The result is generally disappointing. The model only understands our prompt: only two of the four riders are generated. If the dust on the passage of horses is well reproduced, the scene is generally not realistic. Likewise, the moon is represented in the sky. A possible lack of video data on the lunar environment in the training datase can partly explain this last problem.
For the second test, we ask Kling 2.0 to generate the video of a helicopter landing on a plane door in the middle of the ocean.
Prompt:
"Military helicopter hovering and descending onto an aircraft carrier deck, blades whipping against dense fog, massive waves crashing against the naval vessel's hull, storm-tossed ocean stretching to the horizon, dramatic low-angle perspective, cinematic lighting with high contrast shadows, moody atmosphere with desaturated blue-gray color palette, shot with anamorphic lens, 4K ultra-high definition."
The result here is much more coherent in a global way. The helicopter is faithfully reproduced and the general aspect of the well -respected scene. However, the general movement of the helicopter does not respect our request. The latter seems to take altitude above the boat when we ask for a progressive landing in the initial prompt.
For our third test, we give AI the image of a cat on a living room table with two glasses of water (generated with GPT-4O). We ask the model, in a very simple prompt, to generate a video of the cat overturning the glass of water on the left with its paw. The water must then run on the table.
Prompt:
"The cat in the center of the table knocks over the water glass on the left. The water then spills onto the table."
Disappointment, Kling seems to ignore our main instruction. In the video generated, the cat does not overthrow the glass of water but spits water! The scene is generally realistic but does not meet our initial expectations.
Finally for our fourth and last test, we submit to Kling 2.0 the image of Albert Einstein meeting Steve Jobs (fictitious). The goal being that the two men greet themselves by shaking their hand. Will Kling be able to do it?
prompt:
"Albert Einstein and Steve Jobs shaking hands firmly in a historical meeting. Dignified expressions on both faces as they share a moment of connection. Background features a subtle academic setting with bookshelves and scientific instruments slightly blurred."
Kling finally manages to clearly identify our request. The video generated is fully in accordance with our initial request. The whole is generally quite credible. It therefore seems that AI is more likely to identify movements of a subject when the latter is quite popular and represented in general culture (and therefore certainly in its dataset).

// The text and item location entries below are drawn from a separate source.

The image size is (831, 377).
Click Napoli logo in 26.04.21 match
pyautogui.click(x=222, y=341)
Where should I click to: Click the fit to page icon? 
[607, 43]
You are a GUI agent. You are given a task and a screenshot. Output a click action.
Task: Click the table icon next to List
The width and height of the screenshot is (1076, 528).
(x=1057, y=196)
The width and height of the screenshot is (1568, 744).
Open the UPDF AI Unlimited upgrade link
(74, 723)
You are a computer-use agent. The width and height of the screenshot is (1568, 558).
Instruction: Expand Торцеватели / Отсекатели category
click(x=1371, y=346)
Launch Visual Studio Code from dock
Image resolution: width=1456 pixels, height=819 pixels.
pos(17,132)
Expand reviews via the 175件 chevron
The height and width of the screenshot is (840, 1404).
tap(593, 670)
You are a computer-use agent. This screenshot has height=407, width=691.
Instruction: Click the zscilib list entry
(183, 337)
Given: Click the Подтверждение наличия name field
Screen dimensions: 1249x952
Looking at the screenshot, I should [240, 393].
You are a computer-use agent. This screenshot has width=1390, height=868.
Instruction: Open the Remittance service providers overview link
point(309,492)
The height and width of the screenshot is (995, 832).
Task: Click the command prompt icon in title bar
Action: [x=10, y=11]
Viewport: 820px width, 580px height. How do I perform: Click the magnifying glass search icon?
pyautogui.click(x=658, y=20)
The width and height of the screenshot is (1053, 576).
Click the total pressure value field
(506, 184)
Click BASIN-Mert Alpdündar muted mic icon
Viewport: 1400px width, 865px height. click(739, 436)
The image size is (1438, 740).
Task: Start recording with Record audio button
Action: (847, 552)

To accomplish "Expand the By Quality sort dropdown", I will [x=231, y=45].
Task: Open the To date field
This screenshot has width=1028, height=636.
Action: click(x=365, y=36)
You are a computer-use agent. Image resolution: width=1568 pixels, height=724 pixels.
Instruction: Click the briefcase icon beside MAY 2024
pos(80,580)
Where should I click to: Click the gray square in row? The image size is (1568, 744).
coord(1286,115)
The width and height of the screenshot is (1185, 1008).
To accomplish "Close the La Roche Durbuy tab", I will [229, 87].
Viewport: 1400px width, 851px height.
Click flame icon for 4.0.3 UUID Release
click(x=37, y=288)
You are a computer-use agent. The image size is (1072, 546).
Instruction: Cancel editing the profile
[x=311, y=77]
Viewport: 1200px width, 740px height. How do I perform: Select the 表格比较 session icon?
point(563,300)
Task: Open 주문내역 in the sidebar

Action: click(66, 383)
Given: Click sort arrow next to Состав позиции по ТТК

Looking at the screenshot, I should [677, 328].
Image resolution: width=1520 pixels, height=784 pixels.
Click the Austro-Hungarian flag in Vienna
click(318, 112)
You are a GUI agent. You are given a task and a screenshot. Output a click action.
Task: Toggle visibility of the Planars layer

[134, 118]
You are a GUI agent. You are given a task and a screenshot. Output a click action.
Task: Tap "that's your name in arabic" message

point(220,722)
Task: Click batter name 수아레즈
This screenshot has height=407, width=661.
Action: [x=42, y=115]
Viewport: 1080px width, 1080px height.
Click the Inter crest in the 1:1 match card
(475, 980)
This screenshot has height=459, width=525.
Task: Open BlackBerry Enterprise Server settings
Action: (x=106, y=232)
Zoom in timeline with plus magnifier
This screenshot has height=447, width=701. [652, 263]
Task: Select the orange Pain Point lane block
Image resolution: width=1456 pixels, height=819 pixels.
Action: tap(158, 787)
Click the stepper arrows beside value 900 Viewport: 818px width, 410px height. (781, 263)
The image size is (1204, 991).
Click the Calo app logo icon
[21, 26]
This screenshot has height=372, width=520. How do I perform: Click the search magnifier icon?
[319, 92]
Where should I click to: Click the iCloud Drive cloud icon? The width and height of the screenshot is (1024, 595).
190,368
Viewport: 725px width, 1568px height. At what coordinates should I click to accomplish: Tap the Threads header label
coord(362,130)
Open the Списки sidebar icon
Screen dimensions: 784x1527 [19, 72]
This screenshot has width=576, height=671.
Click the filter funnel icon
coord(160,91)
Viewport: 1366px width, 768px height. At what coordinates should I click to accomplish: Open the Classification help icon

On paper, Kling AI 2.0 appears as a promising but still perfectible model in theory. Unlike Veo or Sora of Openai, it requires particularly advanced promptting skills and an iterative approach. Our tests demonstrate that the results vary significantly according to the complexity and precision of the prompt, and that the first attempt does not always give satisfaction. However, it is good to remember that the results observed today are only the most primitive version of what we will see tomorrow. The video generation market by AI is still young (only a few months).